━━━ Given text ━━━

JsonHttpClient vs JsonServiceClient

I had a number of integration test passing using JsonServiceClient and swapped the client to the JsonHttpClient and a couple failed.

The message coming back was “Specified method is not supported.”

Here’s the tests that failed (failed on the Post):

    IServiceClient GetClient()
    {
        return new JsonHttpClient(ListeningOn);
    }

    [TestMethod]
    public void GetDeviceScan_Test()

━━━

Task details:
Decide whether each statement agrees with the text comparing JsonHttpClient and JsonServiceClient. Answer yes or no for each, and quote the text's deciding words exactly.
1. Some integration tests failed after the client was switched to JsonHttpClient.
2. The message returned was "Method not found."
3. The failing tests failed on the Get.
The records come from a different source than the text.

━━━ Records supplied ━━━

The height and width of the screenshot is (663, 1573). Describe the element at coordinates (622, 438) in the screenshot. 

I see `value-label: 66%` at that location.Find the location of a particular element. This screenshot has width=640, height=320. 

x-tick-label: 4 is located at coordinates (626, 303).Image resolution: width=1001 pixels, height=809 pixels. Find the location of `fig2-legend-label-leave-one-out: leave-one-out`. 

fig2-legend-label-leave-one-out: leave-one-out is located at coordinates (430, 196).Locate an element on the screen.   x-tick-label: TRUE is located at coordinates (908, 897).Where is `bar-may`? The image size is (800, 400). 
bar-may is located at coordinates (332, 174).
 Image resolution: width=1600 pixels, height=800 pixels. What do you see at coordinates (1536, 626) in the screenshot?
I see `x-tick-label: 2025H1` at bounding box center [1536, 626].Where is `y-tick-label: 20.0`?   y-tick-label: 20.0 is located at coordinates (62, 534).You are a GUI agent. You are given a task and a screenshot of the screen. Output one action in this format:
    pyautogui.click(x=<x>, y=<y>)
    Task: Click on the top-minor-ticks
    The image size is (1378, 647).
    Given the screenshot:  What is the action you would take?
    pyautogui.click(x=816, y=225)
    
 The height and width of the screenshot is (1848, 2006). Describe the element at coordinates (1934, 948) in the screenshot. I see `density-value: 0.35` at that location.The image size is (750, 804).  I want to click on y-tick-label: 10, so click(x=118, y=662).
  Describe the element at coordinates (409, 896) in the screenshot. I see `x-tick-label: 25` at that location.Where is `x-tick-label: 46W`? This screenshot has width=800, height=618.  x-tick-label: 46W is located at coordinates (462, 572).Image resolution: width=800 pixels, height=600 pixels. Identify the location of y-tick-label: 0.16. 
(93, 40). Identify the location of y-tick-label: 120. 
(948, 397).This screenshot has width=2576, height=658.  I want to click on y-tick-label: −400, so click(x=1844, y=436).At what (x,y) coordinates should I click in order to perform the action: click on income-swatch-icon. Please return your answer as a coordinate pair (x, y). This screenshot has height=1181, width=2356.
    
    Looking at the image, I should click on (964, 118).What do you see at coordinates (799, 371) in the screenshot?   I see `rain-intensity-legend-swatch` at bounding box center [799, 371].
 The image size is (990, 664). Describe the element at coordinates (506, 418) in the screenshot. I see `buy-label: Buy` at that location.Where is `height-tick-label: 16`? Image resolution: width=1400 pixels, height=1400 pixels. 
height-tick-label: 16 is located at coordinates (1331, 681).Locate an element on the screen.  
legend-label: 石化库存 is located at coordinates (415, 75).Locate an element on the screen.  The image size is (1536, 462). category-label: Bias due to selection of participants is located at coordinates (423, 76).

━━━

Result of the exercise:
1. Yes: "swapped the client to the JsonHttpClient and a couple failed."
2. No: "The message coming back was “Specified method is not supported.”"
3. No: "failed on the Post"